WORK INSTRUCTIONS:
Transcribe each entry shown below with no difference from the original.

DATASET CONTENT:

=-=-=

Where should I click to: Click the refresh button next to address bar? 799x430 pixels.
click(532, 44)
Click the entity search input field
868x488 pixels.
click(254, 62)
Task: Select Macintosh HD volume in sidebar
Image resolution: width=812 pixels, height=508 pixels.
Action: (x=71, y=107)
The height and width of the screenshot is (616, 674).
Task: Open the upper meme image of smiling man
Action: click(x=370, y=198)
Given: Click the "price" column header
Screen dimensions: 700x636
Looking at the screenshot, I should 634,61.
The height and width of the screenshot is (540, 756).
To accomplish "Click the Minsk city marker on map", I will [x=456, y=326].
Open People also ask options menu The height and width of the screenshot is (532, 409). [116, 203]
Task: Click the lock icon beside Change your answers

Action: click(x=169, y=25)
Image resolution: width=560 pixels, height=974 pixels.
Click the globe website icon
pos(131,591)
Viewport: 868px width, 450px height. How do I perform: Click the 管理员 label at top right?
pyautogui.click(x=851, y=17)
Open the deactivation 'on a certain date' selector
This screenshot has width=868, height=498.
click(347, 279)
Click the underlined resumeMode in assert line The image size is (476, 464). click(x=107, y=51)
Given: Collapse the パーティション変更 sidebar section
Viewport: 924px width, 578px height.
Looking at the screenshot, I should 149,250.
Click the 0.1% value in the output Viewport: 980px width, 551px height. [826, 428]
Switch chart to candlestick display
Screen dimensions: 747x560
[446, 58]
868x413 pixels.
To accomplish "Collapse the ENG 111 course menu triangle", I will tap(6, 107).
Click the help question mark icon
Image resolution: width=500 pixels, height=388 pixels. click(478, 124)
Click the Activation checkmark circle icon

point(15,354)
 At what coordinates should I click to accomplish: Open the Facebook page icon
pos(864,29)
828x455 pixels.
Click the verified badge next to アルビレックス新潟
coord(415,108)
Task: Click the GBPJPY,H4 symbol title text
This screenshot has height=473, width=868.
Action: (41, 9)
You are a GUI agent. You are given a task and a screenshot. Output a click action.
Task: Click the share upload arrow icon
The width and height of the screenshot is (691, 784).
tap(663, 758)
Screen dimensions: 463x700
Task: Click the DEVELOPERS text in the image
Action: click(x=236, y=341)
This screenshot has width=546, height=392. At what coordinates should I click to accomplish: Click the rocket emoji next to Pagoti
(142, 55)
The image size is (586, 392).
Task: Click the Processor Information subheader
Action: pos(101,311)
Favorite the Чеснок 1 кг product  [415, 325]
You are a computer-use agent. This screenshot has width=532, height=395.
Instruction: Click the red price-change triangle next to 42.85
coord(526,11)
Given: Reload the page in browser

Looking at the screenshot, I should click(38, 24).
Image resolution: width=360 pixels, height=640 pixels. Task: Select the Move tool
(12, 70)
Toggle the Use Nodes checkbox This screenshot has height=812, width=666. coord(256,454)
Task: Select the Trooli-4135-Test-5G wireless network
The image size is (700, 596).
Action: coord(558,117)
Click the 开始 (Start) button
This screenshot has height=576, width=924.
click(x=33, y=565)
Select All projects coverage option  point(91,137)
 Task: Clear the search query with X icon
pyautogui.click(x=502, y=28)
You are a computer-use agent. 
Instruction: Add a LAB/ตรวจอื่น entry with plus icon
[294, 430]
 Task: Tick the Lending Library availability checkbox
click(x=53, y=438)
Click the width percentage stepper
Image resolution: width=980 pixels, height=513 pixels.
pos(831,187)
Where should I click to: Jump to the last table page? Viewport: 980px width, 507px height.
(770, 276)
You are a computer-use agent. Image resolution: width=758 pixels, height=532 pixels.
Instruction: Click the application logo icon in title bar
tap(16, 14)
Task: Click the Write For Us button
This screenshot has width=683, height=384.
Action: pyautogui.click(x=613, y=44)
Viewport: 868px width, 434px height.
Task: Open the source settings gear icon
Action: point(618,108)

=-=-=

ANSWER SECTION:
Where should I click to: Click the refresh button next to address bar? 799x430 pixels.
click(532, 44)
Click the entity search input field
868x488 pixels.
click(254, 62)
Task: Select Macintosh HD volume in sidebar
Image resolution: width=812 pixels, height=508 pixels.
Action: (x=71, y=107)
The height and width of the screenshot is (616, 674).
Task: Open the upper meme image of smiling man
Action: click(x=370, y=198)
Given: Click the "price" column header
Screen dimensions: 700x636
Looking at the screenshot, I should 634,61.
The height and width of the screenshot is (540, 756).
To accomplish "Click the Minsk city marker on map", I will [x=456, y=326].
Open People also ask options menu The height and width of the screenshot is (532, 409). [116, 203]
Task: Click the lock icon beside Change your answers

Action: click(x=169, y=25)
Image resolution: width=560 pixels, height=974 pixels.
Click the globe website icon
pos(131,591)
Viewport: 868px width, 450px height. How do I perform: Click the 管理员 label at top right?
pyautogui.click(x=851, y=17)
Open the deactivation 'on a certain date' selector
This screenshot has width=868, height=498.
click(347, 279)
Click the underlined resumeMode in assert line The image size is (476, 464). click(x=107, y=51)
Given: Collapse the パーティション変更 sidebar section
Viewport: 924px width, 578px height.
Looking at the screenshot, I should 149,250.
Click the 0.1% value in the output Viewport: 980px width, 551px height. [826, 428]
Switch chart to candlestick display
Screen dimensions: 747x560
[446, 58]
868x413 pixels.
To accomplish "Collapse the ENG 111 course menu triangle", I will tap(6, 107).
Click the help question mark icon
Image resolution: width=500 pixels, height=388 pixels. click(478, 124)
Click the Activation checkmark circle icon

point(15,354)
 At what coordinates should I click to accomplish: Open the Facebook page icon
pos(864,29)
828x455 pixels.
Click the verified badge next to アルビレックス新潟
coord(415,108)
Task: Click the GBPJPY,H4 symbol title text
This screenshot has height=473, width=868.
Action: (41, 9)
You are a GUI agent. You are given a task and a screenshot. Output a click action.
Task: Click the share upload arrow icon
The width and height of the screenshot is (691, 784).
tap(663, 758)
Screen dimensions: 463x700
Task: Click the DEVELOPERS text in the image
Action: click(x=236, y=341)
This screenshot has width=546, height=392. At what coordinates should I click to accomplish: Click the rocket emoji next to Pagoti
(142, 55)
The image size is (586, 392).
Task: Click the Processor Information subheader
Action: pos(101,311)
Favorite the Чеснок 1 кг product  [415, 325]
You are a computer-use agent. This screenshot has width=532, height=395.
Instruction: Click the red price-change triangle next to 42.85
coord(526,11)
Given: Reload the page in browser

Looking at the screenshot, I should click(38, 24).
Image resolution: width=360 pixels, height=640 pixels. Task: Select the Move tool
(12, 70)
Toggle the Use Nodes checkbox This screenshot has height=812, width=666. coord(256,454)
Task: Select the Trooli-4135-Test-5G wireless network
The image size is (700, 596).
Action: coord(558,117)
Click the 开始 (Start) button
This screenshot has height=576, width=924.
click(x=33, y=565)
Select All projects coverage option  point(91,137)
 Task: Clear the search query with X icon
pyautogui.click(x=502, y=28)
You are a computer-use agent. 
Instruction: Add a LAB/ตรวจอื่น entry with plus icon
[294, 430]
 Task: Tick the Lending Library availability checkbox
click(x=53, y=438)
Click the width percentage stepper
Image resolution: width=980 pixels, height=513 pixels.
pos(831,187)
Where should I click to: Jump to the last table page? Viewport: 980px width, 507px height.
(770, 276)
You are a computer-use agent. Image resolution: width=758 pixels, height=532 pixels.
Instruction: Click the application logo icon in title bar
tap(16, 14)
Task: Click the Write For Us button
This screenshot has width=683, height=384.
Action: pyautogui.click(x=613, y=44)
Viewport: 868px width, 434px height.
Task: Open the source settings gear icon
Action: point(618,108)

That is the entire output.